I should have said something here about the advantages of having local traditions in music theory to go along with local traditions of music making; it is indeed a really cool thing that theories of harmony in Budapest, Bratislava, and Vienna are so different from one another, with alternative terminologies and classifications and concerns. While individual traditions do often rigidify when they gain official status, I do think it's on the large healthy that at least there is this implicit competition between traditions. But that'd be another item, another day.
The real problem is not the high prices of textbooks, but the frequency of new editions being introduced. They basically close out the possibility of a used market for older editions, simply by messing with the page numbers for problem sets, etc. Everyone's forced to buy a new edition, with very little value being added.
Also, if you think the price tags on music texts are stinkers, wander over into one of the sciences...
As a musician who both taught from and was taught from the Benward text, I'd like to suggest that he'd have made significantly more money if he had proofread the text in question.
I agree that the sciences are worse; they have simply got the cartel pricing down to a science. However, I am surprised that no one has realized the market opportunity here of offering a text in a stable edition at a reasonable price -- as an ebook, for example, or as a pocketbook, as in common in Germany.
With a bit of forethought about adopting the right packages of materials we can minimize the expense for our students. For example, the package that I use contains just ONE textbook, ONE workbook, ONE anthology, etc. and will be used for an entire four semester sequence.
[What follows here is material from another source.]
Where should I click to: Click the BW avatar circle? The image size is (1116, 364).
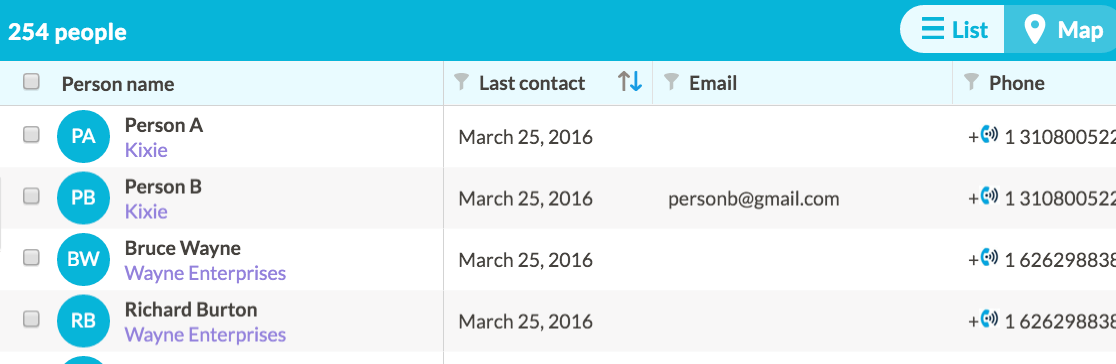pos(83,259)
The initial cost may be greater, but I believe that the students save money over the packages that require them to purchase a "Part I" and "Part II."
The Benward was one of the latter.
As a corollary, a recent perusal of a music bookstore very near the Franz Liszt Academy in Budapest revealed that the individual solfege books used there are actually quite inexpensive. However, they are a graded and part of a series of 8-10, which quickly adds up to more than a few Forints!
My composition/theory colleague and I have been discussing doing away with textbooks altogether for theory, creating our own curriculum using an anthology, a self-created course packet, and lots of readings from journal articles and monographs. This would allow an exposure to the great diversity of theories out there, and would treat the students as actual university students capable of critical reading rather than hand-holding on basic harmonic vocabulary. Much thought is needed to go down this route, but it is definitely appealing (and considerably cheaper for the students).